Uderza hierarchiczność patriarchalna, naleciała z kultury chińskiej. W chińskim alfabecie znak, który przedstawia człowieka i mężczyznę jest taki sam: dwie kreski symbolizują stojącą postać. Znak, który oznacza kobietę jest podobny do Z: oznacza postać, która zbiera ryż lub klęczy przed mężczyzną… ale to się powoli zmienia.

Taki układ najdłużej pozostanie pewnie w miejscach podobnych do Sa Pa. To podobno takie wietnamskie Zakopane, z zapierającymi dech górskimi widokami na pola ryżowe i mieszkańcami w ludowych strojach. Ale inna część kraju chyba przyłączyła się już do biegu po amerykański styl życia?

Tak, daje się to zaobserwować. Podejrzewam, że iPhone’ów w Wietnamie jest kilka razy więcej, niż w Polsce i to nie tylko ze względu na liczbę ludności. Marka osiąga tutaj rangę kultu…

Czy Wietnamczycy, zdaniem Pana, dadzą się łatwo skusić na zachodni styl życia?

I tak, i nie. Zeklektyzują – wezmą, co będzie OK, resztę zignorują. Połączą ichnią tradycję z tym, co praktyczne. To jak z kuchnią francuską, która przybyła do Wietnamu – mamy bagietki, pate, ale to tylko jeden z elementów kuchni.

Ten eklektyzm rządzi w każdej sferze życia, czy niektóre dążenia Wietnamczyków są tradycyjne i od lat niezmienne?
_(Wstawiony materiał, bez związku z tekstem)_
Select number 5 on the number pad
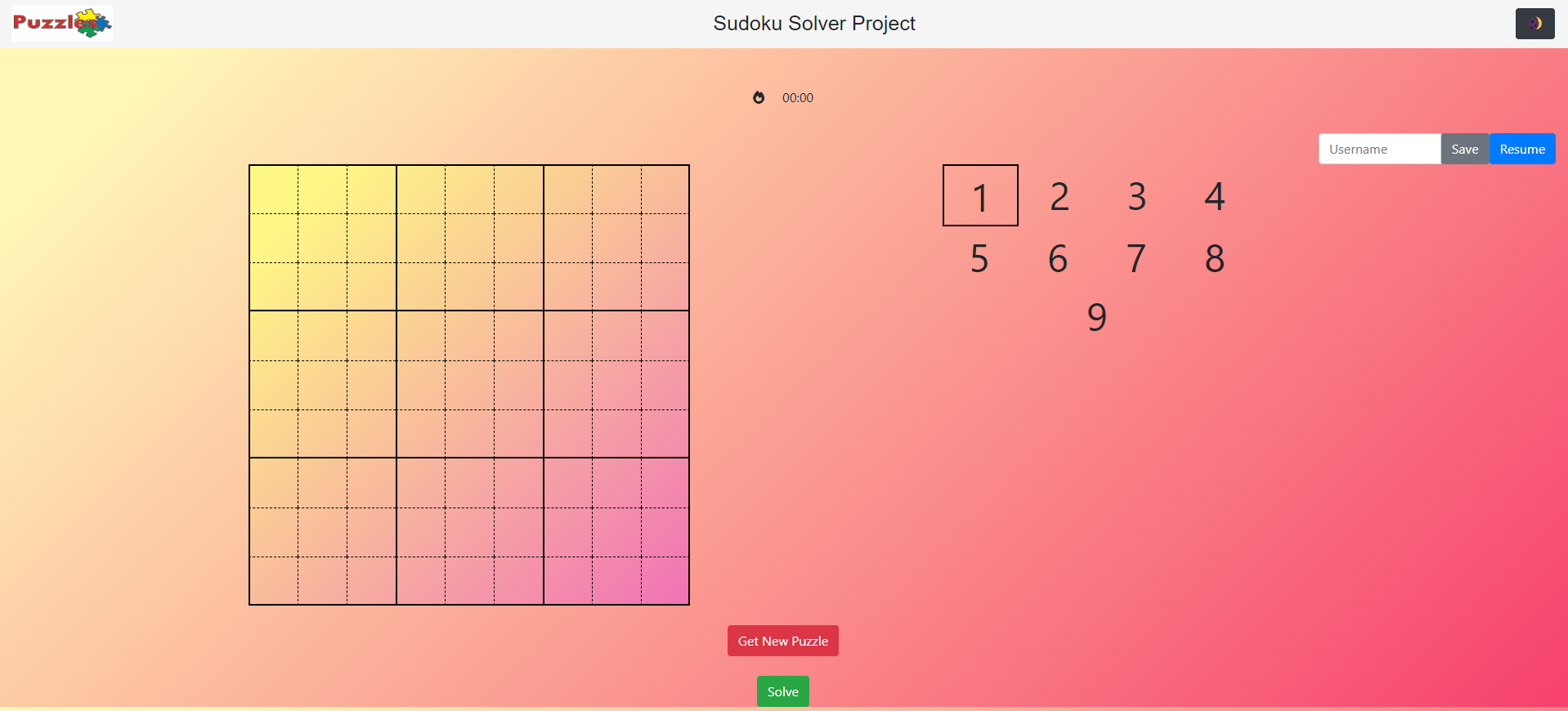The height and width of the screenshot is (711, 1568). (x=979, y=258)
Trudno mi wejść w umysł Wietnamczyka, mogę tylko powiedzieć, o czym mówią, że marzą. Nihil novi – samochód, dużo pieniędzy, rodzina, jeszcze więcej pieniędzy, nowszy iPhone. Ale co ciekawe – także ślub i dobra, tradycyjna żona/mąż.

Zaznał Pan już w Wietnamie smaków, kolorów, obrazów. Czego jeszcze nie zdążył?
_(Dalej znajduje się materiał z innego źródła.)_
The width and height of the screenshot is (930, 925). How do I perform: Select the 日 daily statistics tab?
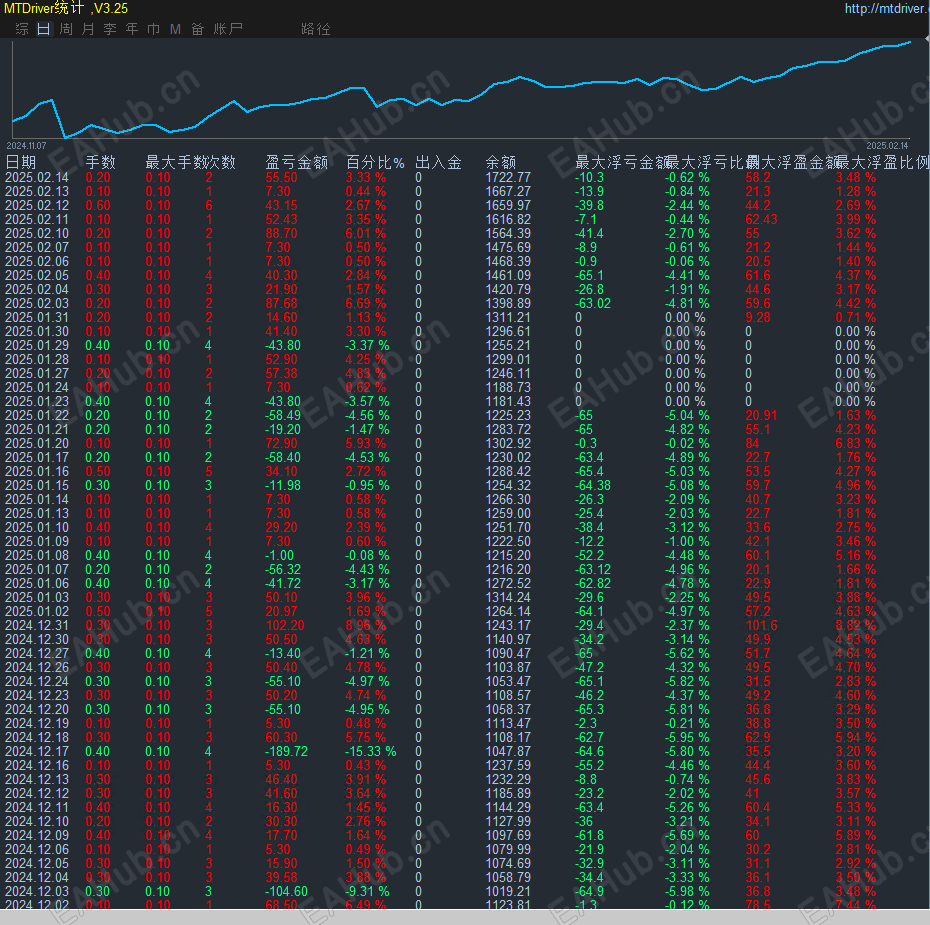pyautogui.click(x=43, y=29)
Gdybym wiedział, czego nie zaznałem, to bym pewnie właśnie tego zaznawał. (śmiech)

Rok to mało, żeby dobrze poznać kraj. Ale wystarczy, żeby doświadczyć wszystkich ważniejszych aspektów kulturowych. Religii, polityki, ekonomii, roli rodziny, stylu życia, subkultury, codziennych zwyczajów. Problem polega na tym, że ja wciąż tkwię w zawieszeniu pomiędzy światem turystów, którzy są tu tylko na chwilę i oglądają wersję demo a mieszkańcem, który ma tu dom. Nie będę nigdy w pełni częścią tej społeczności, ze względu chociażby na kolor skóry, ale mogę się faktycznie nieskończenie zbliżać do zrozumienia istoty tej rzeczywistości. Czego sobie szczerze życzę.